Please count how many lines in the rows below contain the string "Instruction", and reply with that number alone.

Element and text location data:
— Begin —
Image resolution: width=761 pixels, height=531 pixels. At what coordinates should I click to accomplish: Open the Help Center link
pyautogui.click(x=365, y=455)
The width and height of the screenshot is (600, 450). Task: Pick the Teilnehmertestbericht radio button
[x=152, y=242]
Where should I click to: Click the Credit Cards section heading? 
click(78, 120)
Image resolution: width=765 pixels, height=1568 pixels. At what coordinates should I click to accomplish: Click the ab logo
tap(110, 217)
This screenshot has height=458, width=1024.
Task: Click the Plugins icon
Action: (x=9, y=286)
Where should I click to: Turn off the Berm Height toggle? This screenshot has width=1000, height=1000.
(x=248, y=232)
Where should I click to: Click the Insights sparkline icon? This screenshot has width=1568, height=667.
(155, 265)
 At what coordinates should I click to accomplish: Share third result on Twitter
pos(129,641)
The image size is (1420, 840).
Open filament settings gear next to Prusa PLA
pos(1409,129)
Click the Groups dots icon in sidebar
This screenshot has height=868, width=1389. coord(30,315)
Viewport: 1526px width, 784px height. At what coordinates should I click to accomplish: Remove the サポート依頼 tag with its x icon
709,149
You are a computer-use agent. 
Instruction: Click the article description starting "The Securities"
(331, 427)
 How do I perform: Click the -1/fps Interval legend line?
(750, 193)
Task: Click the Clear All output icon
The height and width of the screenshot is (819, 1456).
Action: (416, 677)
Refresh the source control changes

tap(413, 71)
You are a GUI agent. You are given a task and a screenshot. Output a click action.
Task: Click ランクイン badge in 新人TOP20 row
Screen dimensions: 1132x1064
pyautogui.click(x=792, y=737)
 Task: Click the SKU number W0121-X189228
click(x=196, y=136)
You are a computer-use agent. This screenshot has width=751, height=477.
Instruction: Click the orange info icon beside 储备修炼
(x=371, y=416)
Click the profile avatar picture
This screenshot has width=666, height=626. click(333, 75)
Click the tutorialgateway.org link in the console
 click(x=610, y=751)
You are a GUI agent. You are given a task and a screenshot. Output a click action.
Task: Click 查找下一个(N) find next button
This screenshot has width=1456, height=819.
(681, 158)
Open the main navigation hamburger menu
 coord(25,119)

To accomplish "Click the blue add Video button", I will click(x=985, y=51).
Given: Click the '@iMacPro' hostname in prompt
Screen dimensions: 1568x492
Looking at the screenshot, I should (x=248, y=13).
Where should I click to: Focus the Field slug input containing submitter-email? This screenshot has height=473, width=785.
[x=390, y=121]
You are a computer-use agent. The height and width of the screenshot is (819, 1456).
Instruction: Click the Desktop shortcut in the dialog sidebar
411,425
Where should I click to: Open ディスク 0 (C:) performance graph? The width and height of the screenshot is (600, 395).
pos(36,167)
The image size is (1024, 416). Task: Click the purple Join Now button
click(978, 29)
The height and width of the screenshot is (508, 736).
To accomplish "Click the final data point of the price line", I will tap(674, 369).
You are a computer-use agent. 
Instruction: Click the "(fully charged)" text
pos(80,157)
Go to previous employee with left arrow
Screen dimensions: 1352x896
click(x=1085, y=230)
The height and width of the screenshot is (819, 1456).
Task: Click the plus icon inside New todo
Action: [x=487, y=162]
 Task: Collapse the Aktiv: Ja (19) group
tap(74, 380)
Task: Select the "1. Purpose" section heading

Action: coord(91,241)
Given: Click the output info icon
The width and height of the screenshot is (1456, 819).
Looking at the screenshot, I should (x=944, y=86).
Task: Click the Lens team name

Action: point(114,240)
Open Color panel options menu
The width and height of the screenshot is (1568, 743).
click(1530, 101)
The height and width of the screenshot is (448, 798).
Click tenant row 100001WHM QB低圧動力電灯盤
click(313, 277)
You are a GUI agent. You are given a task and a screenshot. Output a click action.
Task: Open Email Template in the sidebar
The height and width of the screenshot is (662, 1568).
— End —
**Exercise output**
4